The proposals in the three areas I have just spoken about - first, incorporating proportionality clauses in EU legislation, second, easing reporting and disclosure standards, and third, creating a two-tiered system - are just some of the options that are available. I feel we should explore these ideas, and others, in an even-handed and open-minded manner.

6.  Conclusion

Ladies and gentlemen

A loss of biodiversity can have grave repercussions for the world. In biological terms, this can even go as far as to increase the prevalence of infectious diseases in less biodiverse ecosystems because they support the transmission of pathogens.7 [7] This can pose a risk to the health of humans, animals and plants.

I think we've already made much more progress towards curbing these risks in the world of banking regulation than in the field of environmental policy. So we should proceed to review the points I have raised today in the calmest and most objective manner possible.

The reforms embraced in the wake of the last crisis were the right thing to do, but looking particularly at the needs of smaller institutions, now is the right time to review them.

In essence, it is all about reducing the burden on their operational activities. Wish lists are just as pointless as proposals that risk destabilising the system as a whole. Institutions with risky profiles shouldn't benefit from any simplifications, nor should we create any loopholes that end up being used by so many institutions that smaller credit institutions run into difficulties.

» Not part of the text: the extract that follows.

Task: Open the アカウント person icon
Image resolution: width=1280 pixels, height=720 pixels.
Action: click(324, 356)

Whether and how the more complex rules should be balanced out by introducing simplified regulations for smaller institutions is a matter than now needs to be explored while the EU rules are being revised. Fundamental approaches should take precedence over purely details-driven initiatives.

I would say to bank representatives, bank board members and employees: step beyond general criticism and put forward the most specific proposals you can. Say exactly how the operational strains arise and how the day-to-day burden for smaller banks and savings banks can be mitigated in a way that does not weaken the regime as a whole. If we succeed in striking this balance, simplifications will be possible - that's something I firmly believe.

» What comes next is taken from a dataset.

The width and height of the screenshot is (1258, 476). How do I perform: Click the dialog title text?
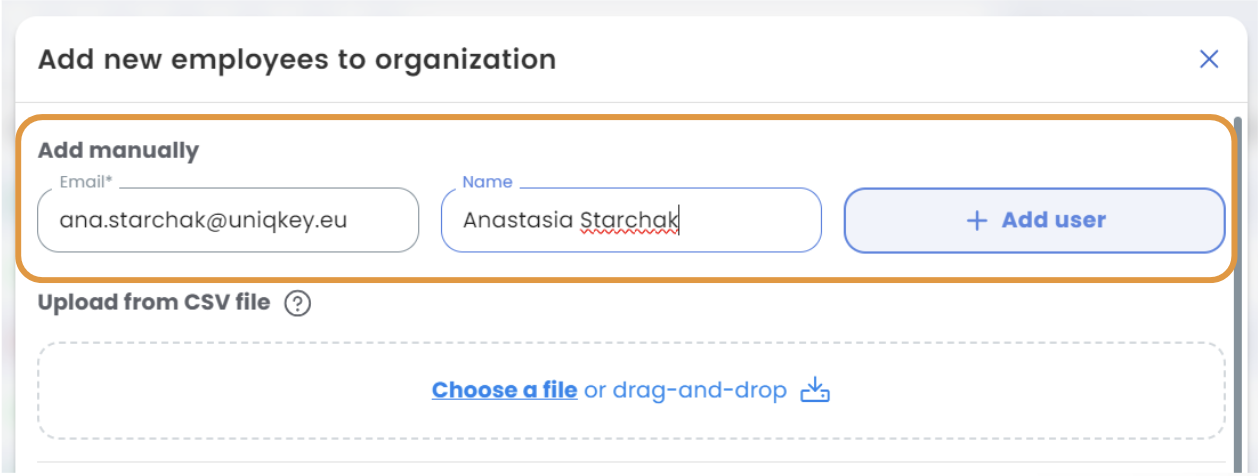point(297,59)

I now look forward to a lively and stimulating discussion with you. Thank you very much for your attention.

1 Hackethal, Andreas and Inderst, Roman (2015) Auswirkungen der Regulatorik auf kleinere und mittlere Banken am Beispiel der deutschen Genossenschaftsbanken. Expert opinion commissioned by the Federal Association of German People's Banks and Raiffeisen Banks, 30 September 2015

2 Capital Requirements Directive IV.

3 Capital Requirements Regulation and Capital Requirements Directive IV.

4 According to the EU institutions' reading, they are not authorised to make far-reaching exceptions to strengthen the principle of proportionality if those exceptions are not specifically provided for in the relevant part of the CRR, CRD IV etc. In this case, the subsidiarity and proportionality provisions of the EU Treaties are ineffective (since the CRR, being a lex specialis, takes precedence over the general legislation of the EU Treaties).

5 See also the BVR paper (cited in footnote 1) and European Banking Authority Banking Stakeholder Group (2015), Proportionality in banking regulation (pages 52-53)

6 The legal basis for this and for the Commission's work could be inserted in the CRR (and in the CRD IV, too, if appropriate).

7 F Keesing et al, Impacts of biodiversity on the emergence and transmission of infectious diseases, in Nature 468, No 7324, 2010, pages 647-652.